Healthcare officials and pharmacists meeting to review medicine access program in Lagos Nigeria

Lagos Fixes Drug Shortages for 2 Million Insured Residents

✨ Faith Restored

Lagos State is overhauling its pharmacy program after thousands of residents complained they couldn't get their prescribed medicines. The review could become a model for improving healthcare access across Nigeria.

Getting a prescription filled should be the easy part of healthcare, but for thousands of Lagos residents enrolled in the state's health insurance programs, empty pharmacy shelves became a frustrating norm.

Now, the Lagos State Health Management Agency is taking action. Officials gathered healthcare providers and pharmacies this week to review the Drug Access Expansion Programme, a system launched in April 2024 specifically to solve medicine shortages.

Dr. Emmanuella Zamba, the agency's Permanent Secretary, said the program was born from repeated complaints. Enrollees in the Ilera Eko and Eko Social Health Alliance programs kept reporting the same problem: pharmacies either didn't have their medications or couldn't give them the complete prescription.

"This is a strategic intervention aimed at improving access to essential medicines and ensuring that enrollees receive complete, timely and uninterrupted pharmaceutical care," Zamba explained at the review meeting held at the Lagos Chamber of Commerce.

The agency brought in an independent consultant six months after launch to assess what's working and what's not. They gathered feedback from both patients using the system and providers dispensing the medications.

Lagos Fixes Drug Shortages for 2 Million Insured Residents

The Ripple Effect

Lagos isn't just solving a local problem. As Nigeria's most populous state and a healthcare innovation leader, other states are watching closely.

The program brings community pharmacies directly into the insurance system, making it easier for patients to get medicines close to home.
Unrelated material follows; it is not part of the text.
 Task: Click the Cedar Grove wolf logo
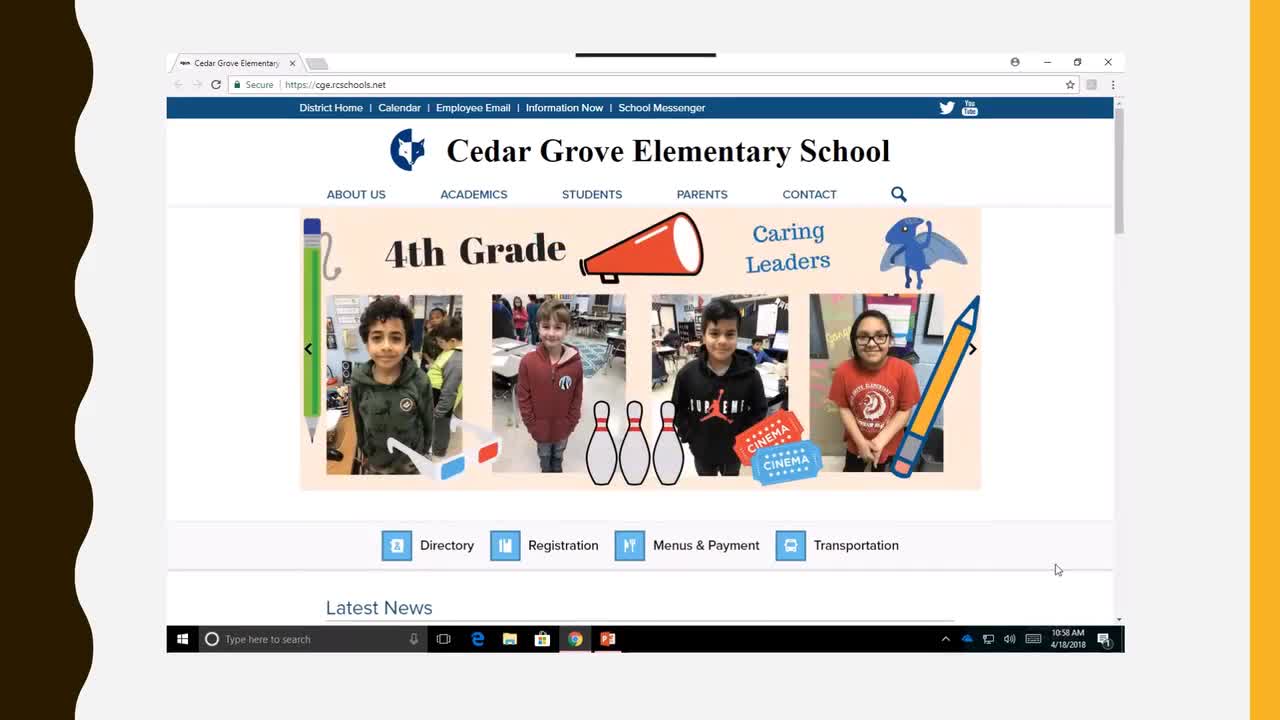pyautogui.click(x=408, y=150)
Ibrahim Ahmed, representing the Pharmacy Council of Nigeria's Lagos office, praised the integration for improving "accessibility, convenience and efficiency in pharmaceutical service delivery across the state."

Dr. Victoria Egunjobi from the Health Facility Monitoring and Accreditation Agency said the review strengthens collaboration across the entire health sector. Better coordination means better outcomes for patients who depend on consistent medication access.
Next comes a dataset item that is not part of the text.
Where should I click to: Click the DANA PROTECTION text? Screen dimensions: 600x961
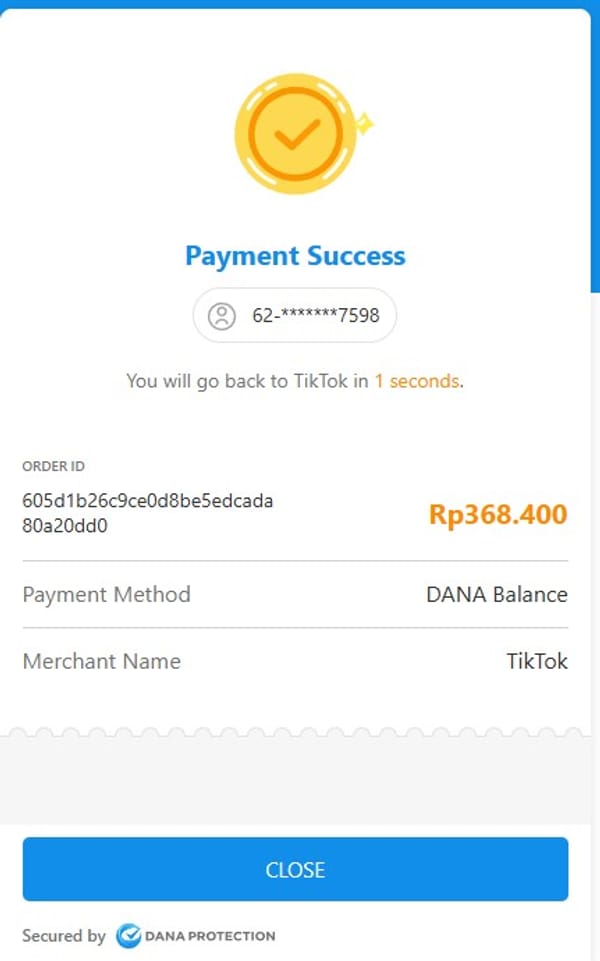[x=210, y=936]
Mrs. Jennifer Ladokun from the Society for Family Health emphasized that partnerships like these are critical for reaching universal health coverage. When government agencies, pharmacies, and healthcare facilities work together, affordable care becomes possible for more people.

The feedback collected during this review will reshape the program's design and operations going forward. Lagos officials say they're committed to making the improvements needed to ensure every insured resident can actually access the medications their doctors prescribe.

For millions of Lagosians enrolled in state health insurance, reliable access to medicine could soon be a reality instead of a promise.